Study Findings
Read a concise summary of our study findings here. Our publications so far are posted below!
Original manuscript published in Lancet Infectious Diseases
April 8th, 2024 —
Plasma-based antigen persistence in the post-acute phase of COVID-19
We used an ultra-sensitive experimental assay on the blood of 171 participants previously infected with COVID-19 and 250 participants whose blood was collected prior to the COVID-19 pandemic to look for the presence of the spike protein of the COVID-19 virus. While pieces of the COVID-19 virus are common throughout the body when people first test positive for COVID-19, it was previously thought that these particles would be long gone after that period (which lasts a couple weeks). In this study, however, we found evidence of the COVID-19 spike protein in the blood of post-COVID-19 infected participants up to 14 months after their original infection. Those who were hospitalized or had more severe COVID-19 infections had greater levels of COVID-19 spike protein as well. It’s possible that this persistence of viral material could be contributing to the continuing symptoms associated with Long COVID.

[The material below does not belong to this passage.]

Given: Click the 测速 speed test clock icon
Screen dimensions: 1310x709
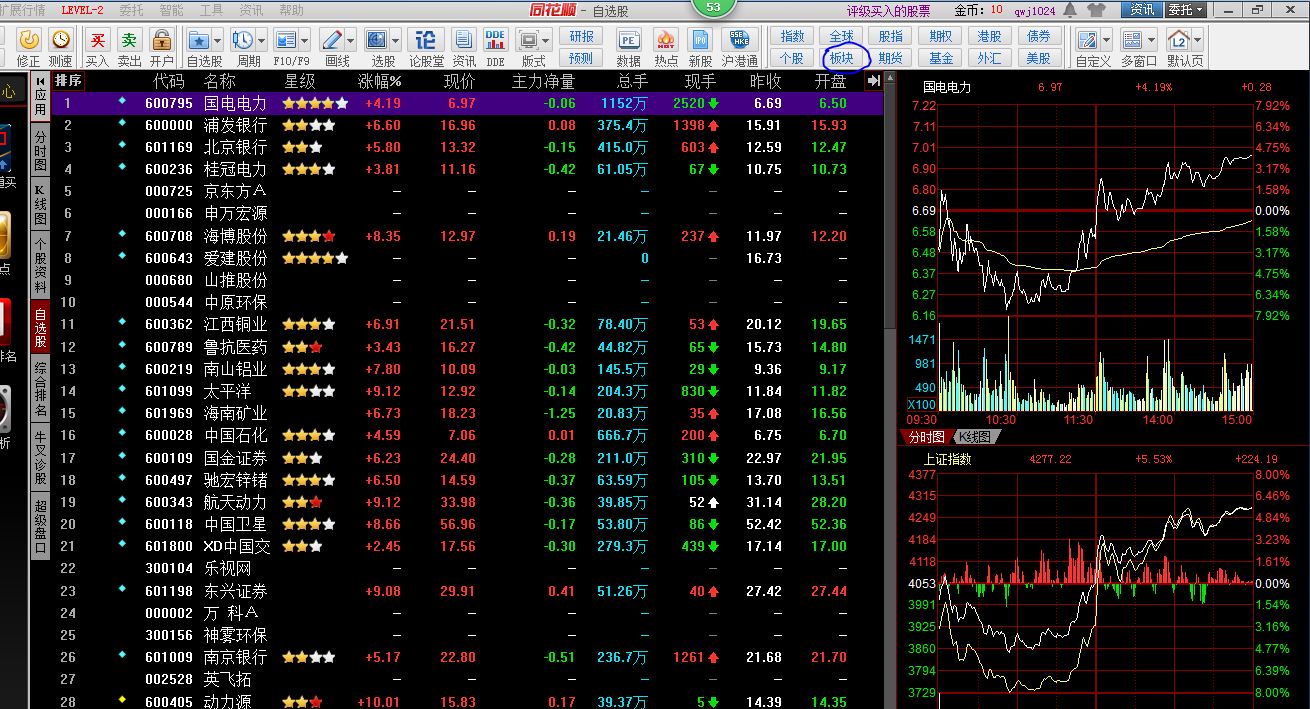Looking at the screenshot, I should click(61, 40).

Original manuscript published in Nature Immunology
January 11th, 2024 —
Long COVID manifests with T cell dysregulation, inflammation and an uncoordinated adaptive immune response to SARS-CoV-2
We looked into the action of the immune system in the blood of participants with and without Long COVID symptoms at 8 months after their COVID-19 infections. In those with Long COVID, we found differences in the activity of certain immune cells, suggesting that there may be a disruption in the communication between different parts of the immune system. This dysregulation may be contributing to inflammation and clinical symptoms associated with Long COVID. The researchers also found evidence that certain immune cells and proteins may be responding to lingering COVID-19 virus that remains in the body long after people recover from their acute infection.

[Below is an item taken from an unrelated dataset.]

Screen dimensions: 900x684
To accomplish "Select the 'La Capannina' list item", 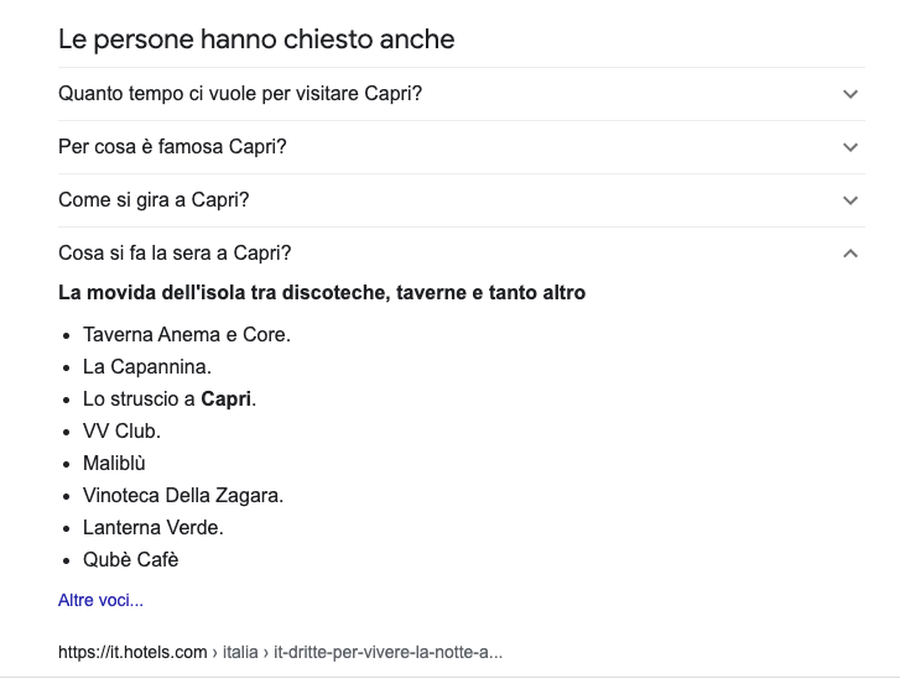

See the full article at Nature Immunology
Original manuscript published in Cell
October 26th, 2023 —
Serotonin reduction in post-acute sequelae of viral infection
We collaborated with researchers at the University of Pennsylvania who investigated the level of certain blood proteins in 58 people with Long COVID. Compared to those who completely recovered from COVID-19, researchers found a significant reduction in levels of the neurotransmitter serotonin in people with Long COVID. Serotonin is a molecule that regulates communication between brain cells and has important roles in our mood, sleep, and cognitive function. Researchers conclude that this reduction in serotonin could be contributing to certain neurological and cognitive symptoms that are associated with Long COVID.
See the full article at Cell
Original article published in Nature
October 18th, 2023 —
Long COVID research risks losing momentum – we need a moonshot
Dr. Michael Peluso (LIINC principal investigator) and Lisa McCorkell (co-founder of the Patient-led Research Collaborative) argue that investing US$1 billion every year for the next ten years into long COVID research could improve the lives of millions and save trillions in economic costs. This increase in funding could lead to better coordination between Long COVID researchers (who often have diverse backgrounds in medicine), identification of Long COVID biomarkers (proteins that can be used to diagnose Long COVID), development of more and larger clinical trials attempting to treat the condition, and shine more light on other infection-associated chronic conditions like myalgic encephalomyelitis (also known as chronic fatigue syndrome).
See the full article at Nature
Preprint published on MedRxiv
July 31th, 2023 —
Multimodal Molecular Imaging Reveals Tissue-Based T Cell Activation and Viral RNA Persistence for Up to 2 Years Following COVID-19
We assessed immune dysregulation in a group of 24 participants using a novel tracer and whole-body positron emission tomography (PET) imaging. We noted a significant increase in T cell activation in the post-COVID group (those with and without Long COVID) in many anatomical regions. T cells are a type of immune cell that fights cells infected with viruses or other pathogens. We observed that increased activation of these immune cells in the spinal cord and gut wall also correlated with the presence of neurocognitive and gastrointestinal Long COVID symptoms, respectively. Wondering what could be aggravating these immune cells, we asked a subset of 5 imaging participants to undergo a gut biopsy procedure to assess the possible presence of viral persistence - the idea that pieces of the COVID-19 virus may be lurking in the tissues of the body long after the acute infection period has ended which may be contributing to Long COVID symptoms. In all 5 participants, we found RNA (the genetic material) from the COVID-19 virus in the gut tissue, suggesting that this viral material could be associated with long-term immune system disruption.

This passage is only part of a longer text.